### SOURCE EXTRACT
==========

Naveed Ihsanullah [:naveed]

Comment 26

•

11 years ago

Attached file valgrind.stack — Details

When I run a debug build, I get the attached valgrind stack, which looks similar to bug 917050. Regardless, whatever is going on here is /extremely/ weird. Here is the code for CompactBufferReader::readByte: │<readByte()+1> mov %rsp,%rbp │<readByte()+4> sub $0x10,%rsp ; bump stack 2 words │<readByte()+8> mov %rdi,-0x8(%rbp) ; store |this| to top-of-stack <<<< JS_ASSERT(buffer_ < end_); >>>> ... snip ... <<<< *buffer_++ >>>> │<readByte()+81> mov -0x8(%rbp),%rax ; load |this| into $rax [[0xffeffcad0]] │<readByte()+85> mov (%rax),%rax ; load |buffer_| into $rax [[0x4034138]] >│<readByte()+88> movzbl (%rax),%edx ; <- Valgrind think $rax is 0 here? ; Result should be 0xe0 in $edx. │<readByte()+91> lea 0x1(%rax),%rcx │<readByte()+95> mov -0x8(%rbp),%rax │<readByte()+99> mov %rcx,(%rax) │<readByte()+102> mov %edx,%eax │<readByte()+104> leaveq │<readByte()+105> retq When I run +81 and +85 manually in gdb, I get the correct addresses I've listed after those instructions. The value that gdb finds in $rax after valgrind loads it is 0x0, however. Julian, could V's emulation of movzbl be going off the rails here or just left in an invalid state?

Flags: needinfo?(jseward)

Comment 27

•

11 years ago

Terrence this has been flagged needinfo for a while. Can you make progress on this without Julian's input? Is there anyone else, perhaps njn, that could weigh in valgrind's emulation of this instruction?

Comment 28

•

11 years ago

Now that I have upgraded valgrind I am getting a different and more valid-looking error. Re-doing the investigation.

Flags: needinfo?(jseward)

Comment 29

•

11 years ago

This is only giving me the MarkIonCode signature now. So far I have only managed to repro this in opt builds running under valgrind. The image valgrind attaches gdb to does not have thread info -- so it's impossible to say if the background thread might be to blame -- and it can't re-run the program, so I cannot step backwards through states. This leaves us with printf debugging as our last resort. I simply do not know enough about this code to attempt printf debugging on this. I'm afraid I need to hand this off to someone who actually knows how this is supposed to work. Nicolas, did you ever try to repro this locally?

==========

### SOURCE DATA
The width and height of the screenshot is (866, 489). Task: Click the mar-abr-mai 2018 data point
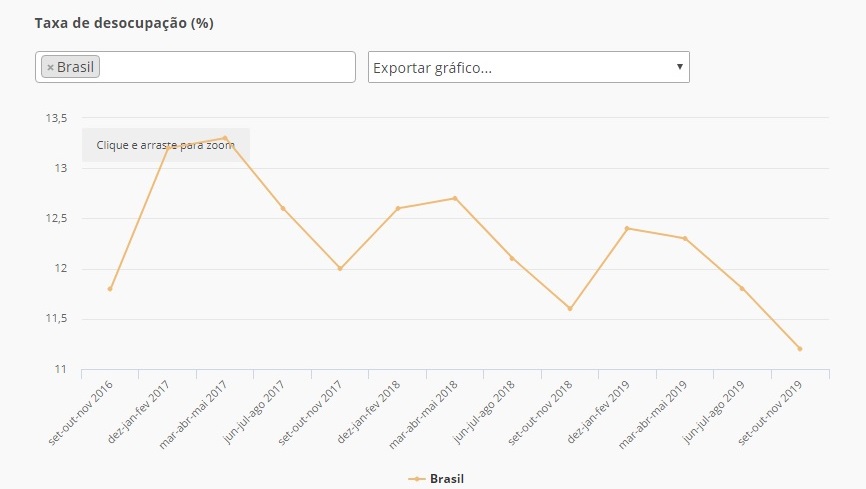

==========

### THE TASKS
[A] Decide whether each statement below agrees with the bug thread. Answer yes or no for each, and quote the deciding words of the bug thread exactly.
(i) The attached valgrind stack came from a debug build.
(ii) After valgrind was upgraded, the same error kept appearing.
(iii) The image that valgrind attaches gdb to includes thread information.
[B] Reproduce the passage of the bug thread starting with "Terrence this has" and going on through "of this instruction?".

### RESULTS OF THE EXERCISE
[A]
(i) Yes: "When I run a debug build, I get the attached valgrind stack"
(ii) No: "Now that I have upgraded valgrind I am getting a different and more valid-looking error."
(iii) No: "The image valgrind attaches gdb to does not have thread info"

[B]
Terrence this has been flagged needinfo for a while. Can you make progress on this without Julian's input? Is there anyone else, perhaps njn, that could weigh in valgrind's emulation of this instruction?